This week, the image held cold and two motionless bodies. I saw thaw in it, the push of life beneath the stone, that movement that begins again even when nothing seems to move.
Suzy Wong offers us a special kind of embrace.
Aamrii gives us an exquisite minimalist line.
And we can always add more texts, French and English, if other players come forward.
Here is mine
Two children frozen on the threshold of a dream. The older presses the younger against his side, one arm around the torso, the other buried like a root beneath the armpit. The younger leans forward. Is he trying to escape this too-insistent embrace, or simply to continue a movement that winter has held back? His mouth, barely open, hovers between a cry and an inaudible laugh. In the silence of the stone, a pulse can be sensed, faint, stubborn, the heartbeat of something alive beneath the cold.

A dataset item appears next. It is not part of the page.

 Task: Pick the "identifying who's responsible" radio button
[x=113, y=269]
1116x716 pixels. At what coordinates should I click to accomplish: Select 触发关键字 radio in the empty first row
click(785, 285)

Snow has come to seal their sleep. It falls, settles, erases shoulders, softens arms, smooths the edges. It quiets the world, layer after layer. The bodies merge, become a single white mass, compact, almost without memory. The cold keeps watch. The stone folds back into its original stillness, that place where time has no age.
Then, slowly, water reclaims its rights. The snow cracks, slides away in sheets, revealing fragments. A cheek, an arm, the curve of a back. And in this reappearance, something persists: the inclination of the smaller one, that gesture once thought stilled. It is not a struggle, nor a sudden impulse, but the quiet pressure of a stem beneath the soil. A force that does not name its desire, but pushes because nothing else is possible.

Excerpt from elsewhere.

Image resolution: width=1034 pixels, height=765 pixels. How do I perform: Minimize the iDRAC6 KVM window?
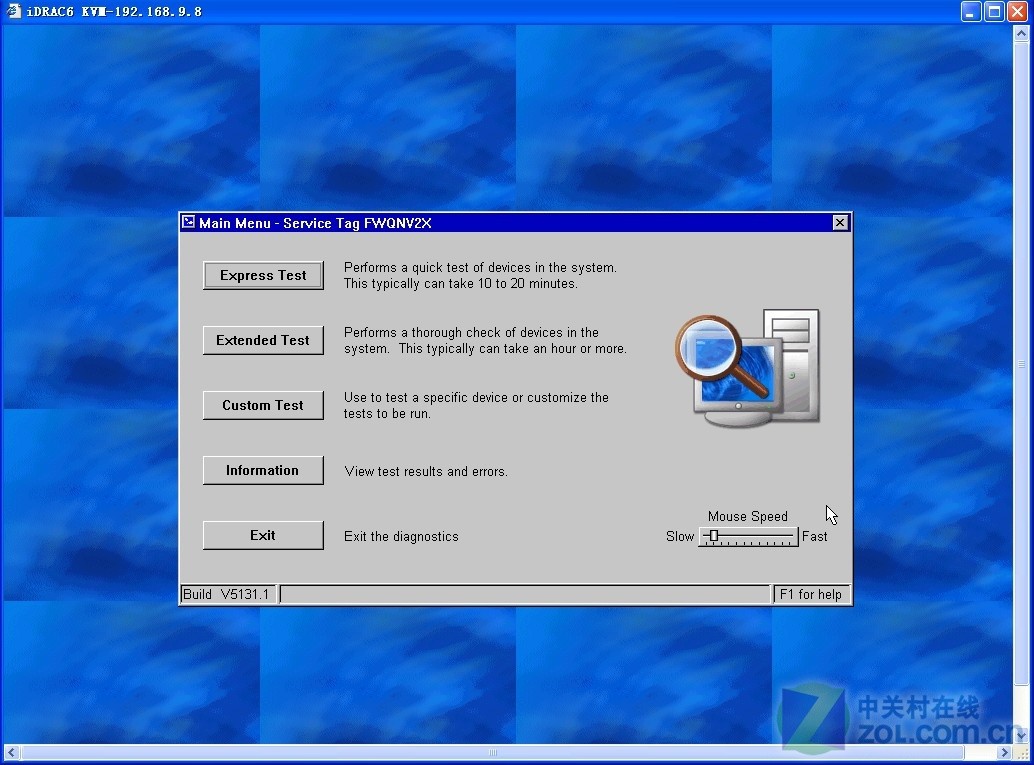pos(971,11)
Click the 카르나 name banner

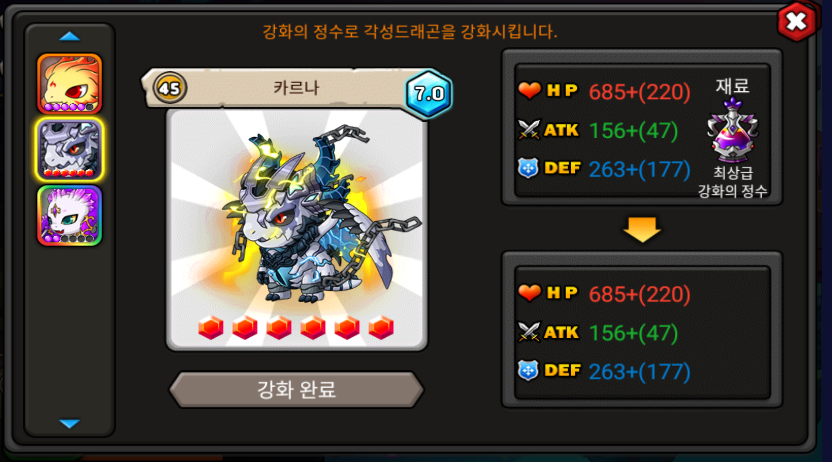coord(296,88)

Pause for a moment. Light skims the stone, still cold, yet crossed by a new clarity. Look: the two bodies seem to move, almost imperceptibly. The space between them shifts, like a shared breath. The smaller one advances. Barely. But enough for the motion to be felt, a murmur within matter.
The older does not hold him back. He carries him. His arm, rather than a barrier, becomes a contour, a support. This gesture of restraint gives the movement the time it needs not to break. It is the holding before flowering, the tremor before form.

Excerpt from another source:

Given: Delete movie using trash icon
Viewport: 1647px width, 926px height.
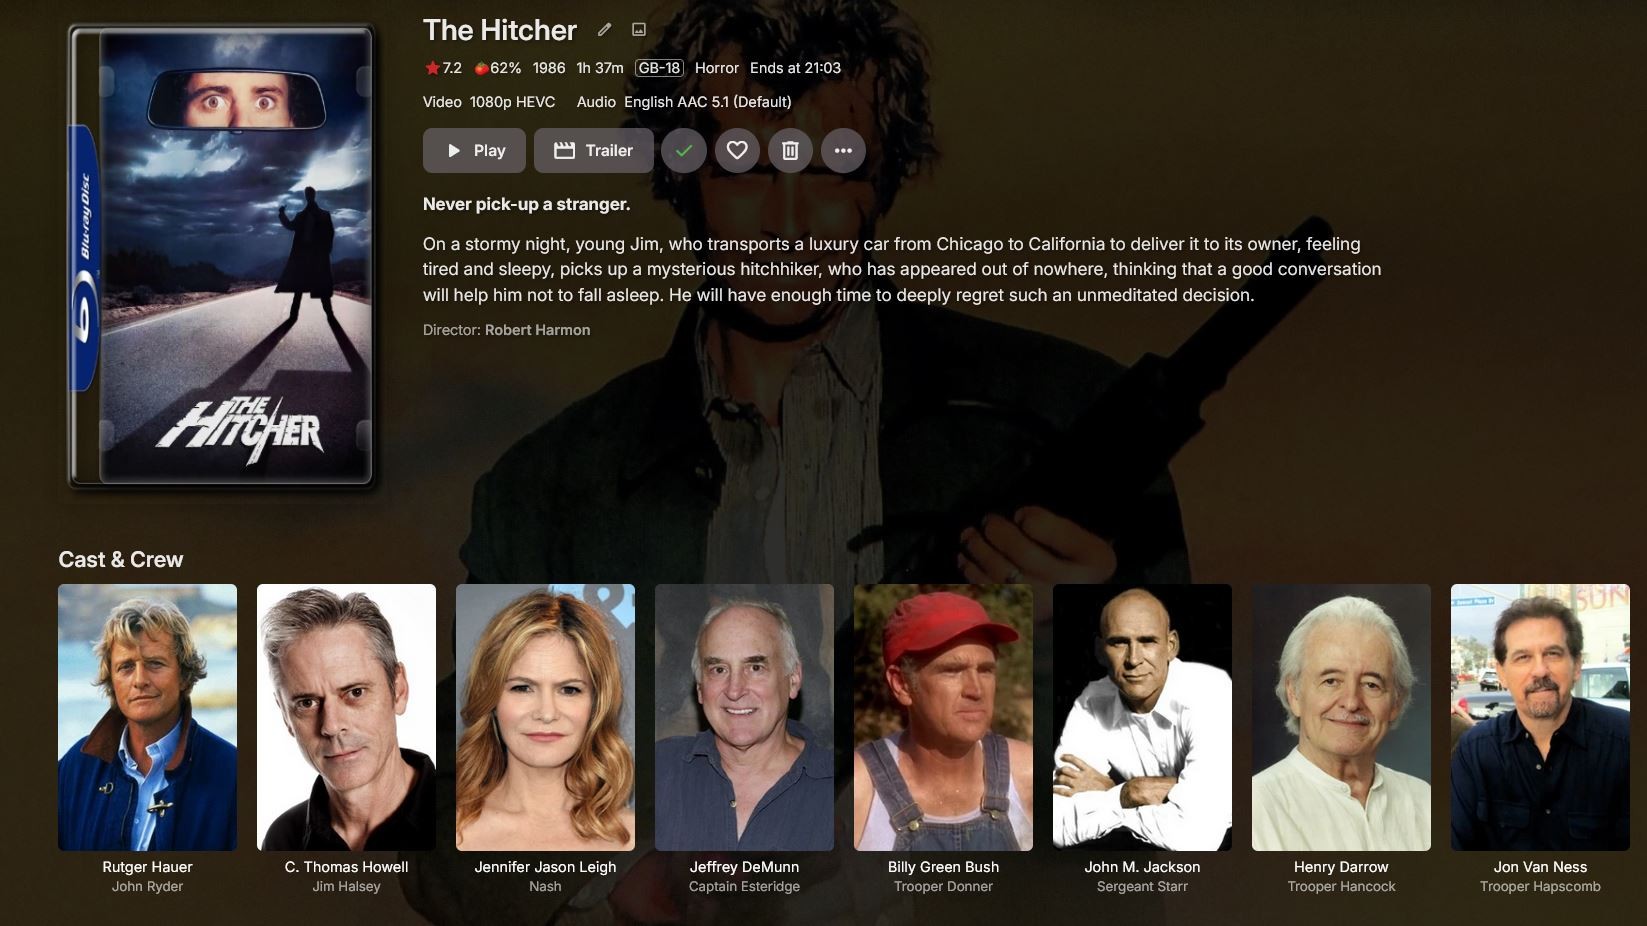Looking at the screenshot, I should tap(790, 150).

Outside, bells answer the light. People speak of a rolled-away stone, an empty tomb, a risen body. But that is not where your thoughts go. Your vision overflows the myth: a resurrection without promise, a silent uprising, the secret life of stone. It is what matter does, every year, when the cold consents to withdraw.
In the days that follow, the snow completes its retreat. The movement becomes invisible again. It is not gone, only returned to the stone. In spring, the statue stands there, motionless, offered to the gaze.
But now, you know. Nothing is fixed.
You will return next year. It will be there, in the light, in the insistence. And the smaller one will lean forward again, as if for the first time.
See you Monday!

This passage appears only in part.